Tina 00:09:25 We're setting boundaries. We're going to talk more about that. Obviously, today, we're setting boundaries to protect our energy so that we could do the things that we love, you know? So instead of doing something that you've been obligated to do for, you know, someone else I always use, like when my kids were in school. The PTA is an example because they'll just, like, suck the life out of you. Sorry PTA ladies, but you were never nice to me. Yeah, I'm a little bitter, but, Yeah, I'd rather just volunteer. Right? Straight to the school or or take care of my kids and their friends personally than volunteer my time to the PTA because it was underappreciated, and it really exhausted me. Right. And so put your energy where it belongs and protect your protect your energy. I just got off on a little personal rant there. I'm sorry. I'm going to get back to the focus thing. So when you reduce stress and anxiety and you create that space for yourself, you create that flow for yourself, that support for your energy.

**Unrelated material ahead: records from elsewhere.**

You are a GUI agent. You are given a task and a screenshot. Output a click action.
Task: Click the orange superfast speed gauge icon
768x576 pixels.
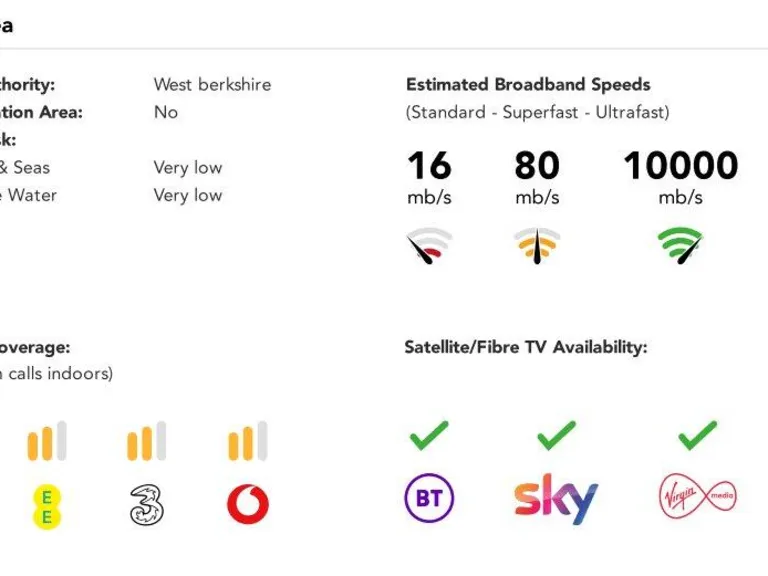[537, 245]

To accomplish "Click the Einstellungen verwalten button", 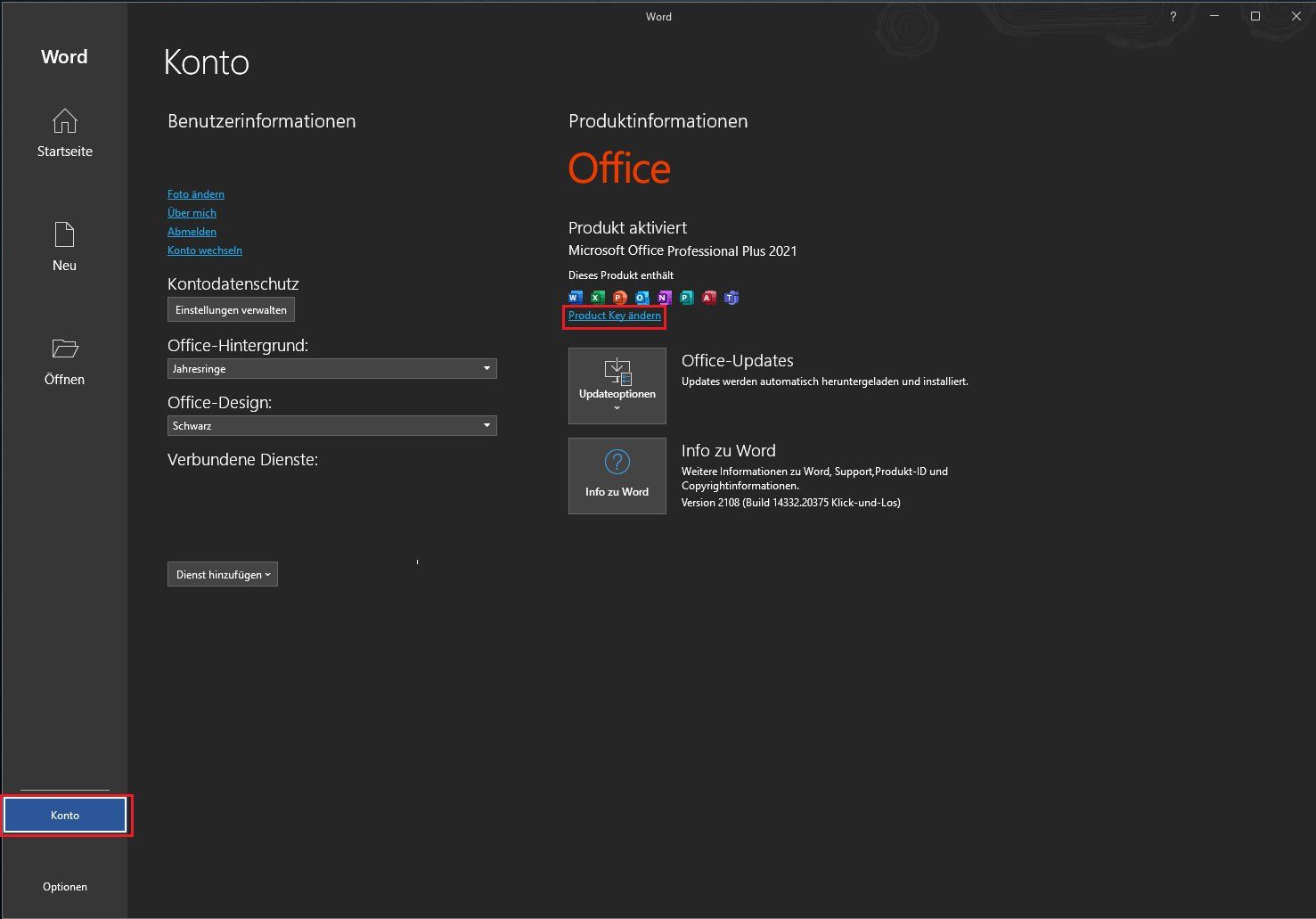I will tap(231, 309).
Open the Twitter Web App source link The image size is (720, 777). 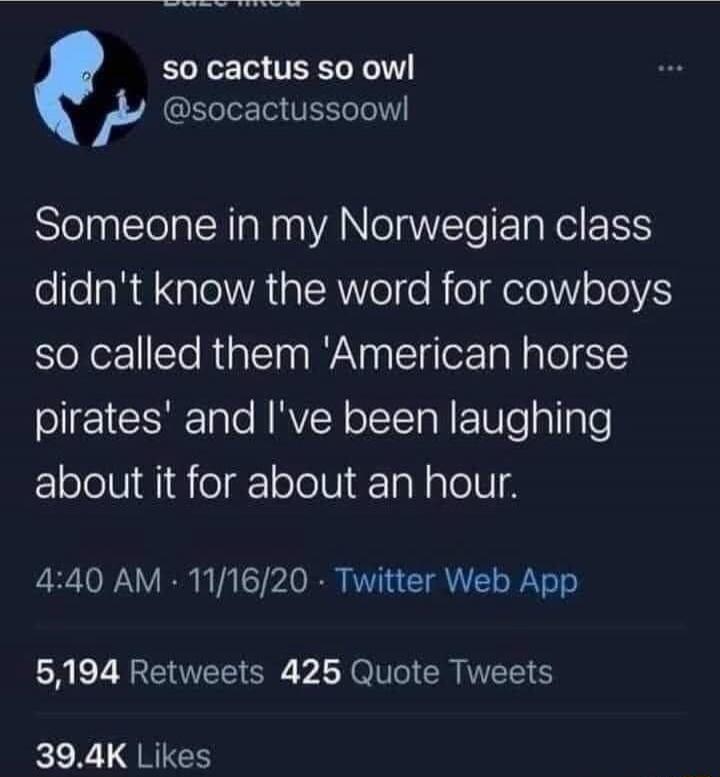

Tina 00:10:21 Then what happens? You have more energy. You're not as tired. You're not as exhausted, right? You you automatically have more energy. So how many of us out there feel tired? How many of us feel exhausted? Right. So we're exhausted because it's normal. It's a normal reaction for today's world. I'm just going to say it out loud. Today's world is a lot. We're bombarded with a lot of scary things information, more information than we ever been bombarded with in our own lives. They say that the amount of information that we get in a day is more information that people like 100 years ago would get in their whole entire lifetimes. And we just our brains just haven't adjusted to that. And on top of that, the world that we live in right now is just a little, you know, over the top. I think we could all agree on that. So when we practice daily self-care, we begin to build resilience. We're filling up that cup we have, like this little protective layer.
Tina 00:11:20 And when we start to build resilience, what happens? We begin to be able to respond to those tough situations in our life instead of react. Now we've all been there. I've definitely been there where like, one little thing will make me snap because I'm so tired. I'm so stressed, right? I'll just snap, right? And I'll snap at someone I don't want to snap at. Maybe someone you love, right? And so when we start to build resilience, we begin to have I always picture it as like this, this, this layer of pillars, pillows all around me, just like tied to my body and everything. Just kind of like bounces off of me. Like it's just like or like hits the pillows and then falls to the ground. Right. And it's not going to have this huge effect on me. I'm not going to react. I'm going to give myself the time to respond. Right. And when I can do this, not only do I gain more trust in myself, I also gain more confidence.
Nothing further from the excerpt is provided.